Whitley Thomas Ewing, M.D.
WHITLEY THOMAS EWING, M.D., was born in Washington County, Va., December 28, 1823,
and is a son of Samuel and Mary (Davis) Ewing, of that State.
The senior Mr. Ewing
was a teacher by profession; reared a family of seven children, and died in
1825 at the age of about forty-five years.
Dr. Ewing was reared
in the country; went West at the age of fifteen years, stopping first at
Rogersville, Tenn.; from there traveled through Alabama to Memphis, and down the
river to Arkansas. He was accompanied by his brother when he left home: they, it
appears, having run away from a disagreeable stepfather. From Arkansas be
drifted into Louisiana, where he worked a while as a common laborer for seven
dollars a month. From home his brother William Ewing went almost directly to Illinois, and at Quincy, that State. Whitley Thomas joined him.
He worked four years in Quincy at the Manual Labor
School, and from there entered the Marietta, Ohio, College, from which
institution he received his education. To pay his expenses. while at
college, he kept books and taught school in the neighborhood of Marietta.
Leaving college he returned to Quincy, and, with Dr. Stahl, began the study of
medicine. He received his first course of lectures at Jacksonville, Ill., and
graduated from the St. Louis Medical College in 1848. In 1849, he began practice in the city
last named, remained there one year, and in 1850,
accompanied again by his brother, went overland, to California. There he
entered into a good practice, made money, ran a hospital for a time between Hangtown (now Placerville) and Cold Springs.

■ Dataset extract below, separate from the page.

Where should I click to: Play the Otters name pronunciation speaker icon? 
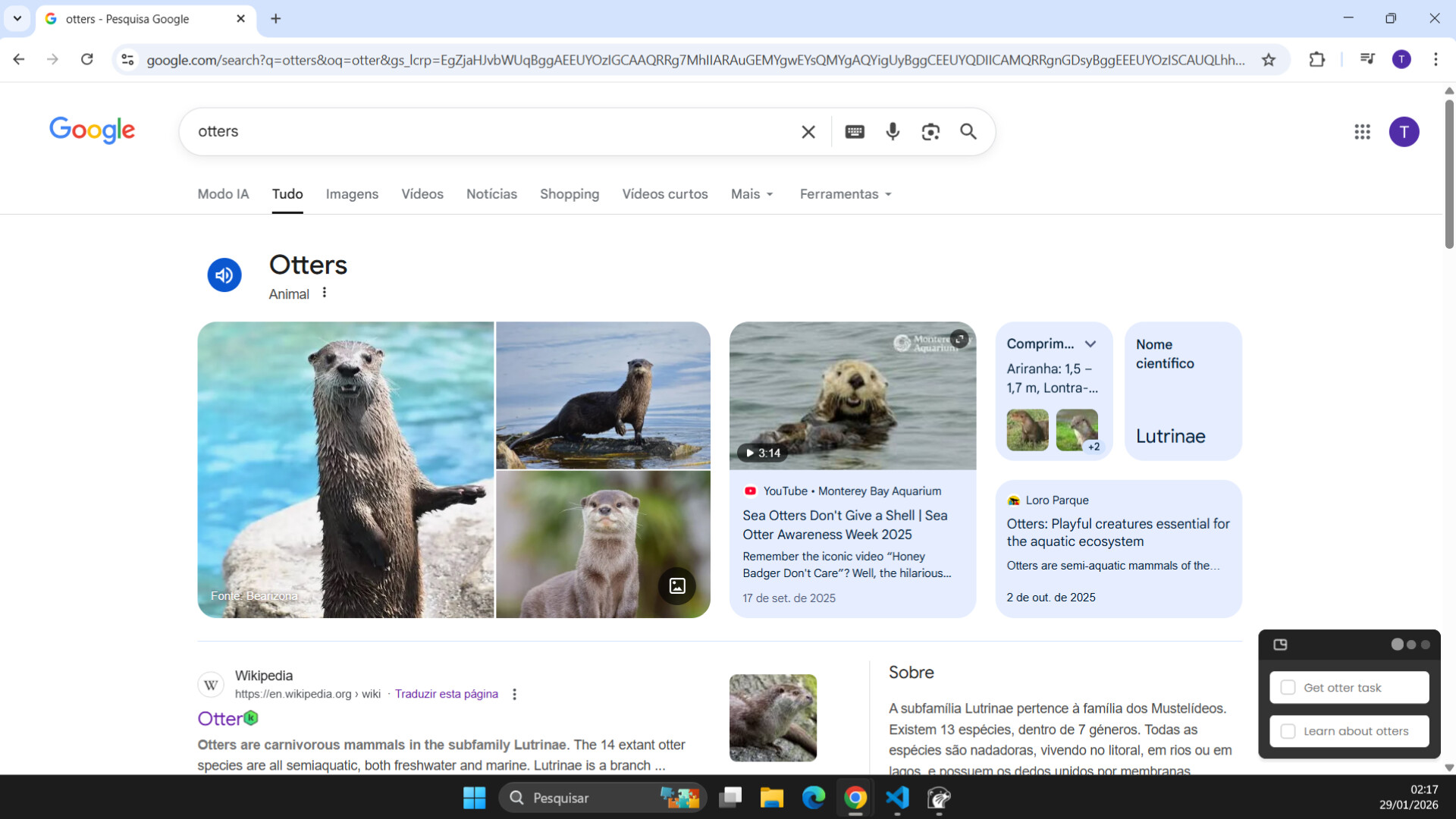[224, 275]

Doctor Ewing returned to St. Louis in 1855, and there, on the 24th day of
August, that year, married Hannah I. Pettengill, a native of Massachusetts. From
St. Louis, at the end of eight months, he went to Cass County, Georgia, and
practiced medicine eight years. He was a strong Union man, which accounted for
his leaving the latter State in 1802, at which time he came to Gadsden. Here he
has since given much of his attention to the practice of medicine. He was a
member of the Reconstruction Conventions of 1867 and 1868, and has been more or less in
politics ever since. He has been
several times a candidate for office, and he is the most popular Republican in
this part of the State.
Doctor Ewing was appointed postmaster in 1866, and held the office until 1885. He was the
chairman of the executive committee of the
Republican party for the Seventh Congressional District during almost that
entire period. Not-withstanding his radicalism, he was a popular official, and,
by his courtesy and gentlemanly treatment of everybody, gained and held the
respect of the people. His chief deputy, during his entire incumbency as
postmaster, was an old line Whig, now acting with the Democrats. His wife died
in June, 1886, leaving five children: Arthur E., graduate of Dartmouth College,
finishing his education in Germany, now of the firm of Green, Post & Ewing,
oculists and aurists, St. Louis; Munetta J., wife of Wm. P. Shahan, merchant of Atalla, Ala.; Charles
W., in company with J. S. Paden, merchant of Gadsden; Stella M.; and Thomas G.,
broker, Gadsden.
The family is identified with the Baptist Church,
but the Doctor, himself, is an Old School Presbvterrian Church member, and is
also a member of the Masonic fraternity.